Un follow up a sei mesi ha evidenziato miglioramenti che possono essere attribuiti in parte alle aspettative dei pazienti; per questo sarà significativo munirli di un “diario delle attività sportive” che accuratamente raccolga la storia dell’attività sportiva, monitorando l’intensità dell’esercizio; inoltre sarà opportuno stabilire un programma terapeutico, la scelta dell’esercizio e le modalità di formazione idonee. Diversi studi (Ströhle A et al, 2009; Esquivel G et al, 2008; Ströhle A et al, 2006; Broman-Fulks JJ et al, 2008) hanno rilevato una riduzione di sintomi in soggetti affetti da disturbo di panico che praticavano il cardiofitness ma non si può escludere che l’aumentata interazione sociale possa contribuire al beneficio.

Attività fisica: l’esposizione utile per ridurre gli attacchi di panico

I meccanismi secondo cui l’esercizio fisico influisca sul miglioramento psicologico non sono chiari. Da una prospettiva cognitivo comportamentale l’esecuzione dell’esercizio rappresenterebbe una sorta di “Trattamento di esposizione” in cui il paziente si confronta con gli stimoli interni temuti durante l’attacco di panico, ovvero palpitazioni, arresto del respiro, vertigini, sudorazione: mentre sperimentano attacchi di panico, i pazienti tendono ad interpretare erroneamente le sensazioni corporee come espressioni di una malattia organica che minaccia la loro vita. Non si può escludere la possibilità che questo possa correggere le cognizioni disfunzionali correlate all’esercizio, aiutando i pazienti ad interpretare i pericoli percepiti in modo più innocuo (infatti i pazienti avevano ridotto il loro esercizio a causa della paura che avrebbero sofferto di malattie cardiache, in quanto l’esercizio avrebbe potuto condurli ad attacchi cardiaci pericolosi) .

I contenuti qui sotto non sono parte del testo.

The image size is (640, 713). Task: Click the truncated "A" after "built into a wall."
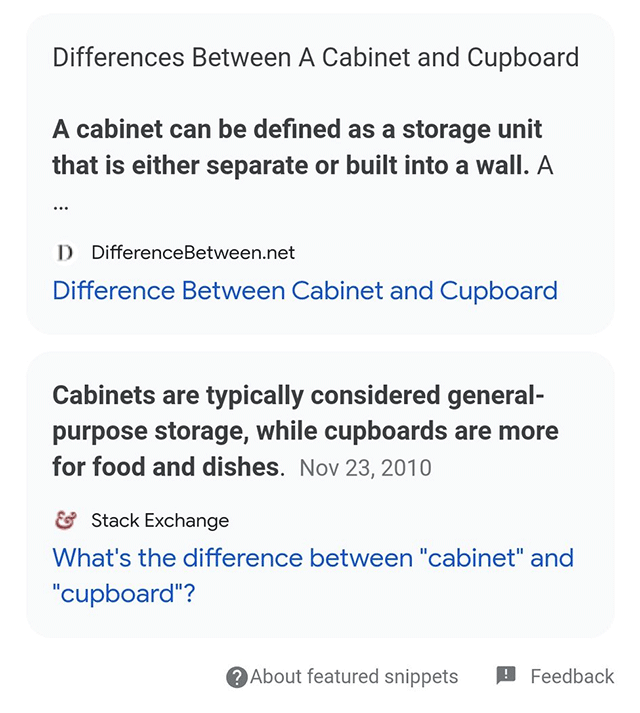pyautogui.click(x=545, y=166)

Effetti ansiolitici dell’esercizio fisico sembrano essere correlati anche a cambiamenti adattivi nel sistema nervoso centrale ma non è chiaro se questi adattamenti neuroendocrini siano correlati o meno all’esercizio. Il ruolo dell’esercizio fisico può essere significativo per i pazienti con disturbo di panico che non possono assumere psicofarmaci: l’ attività fisica potrebbe quindi essere efficacemente integrata con la psicoterapia cognitivo comportamentale. Sarebbe interessante approfondire nel futuro con studi di follow up se, continuando un regolare esercizio fisico, si potrà ridurre nel paziente il rischio di una recidiva del disturbo.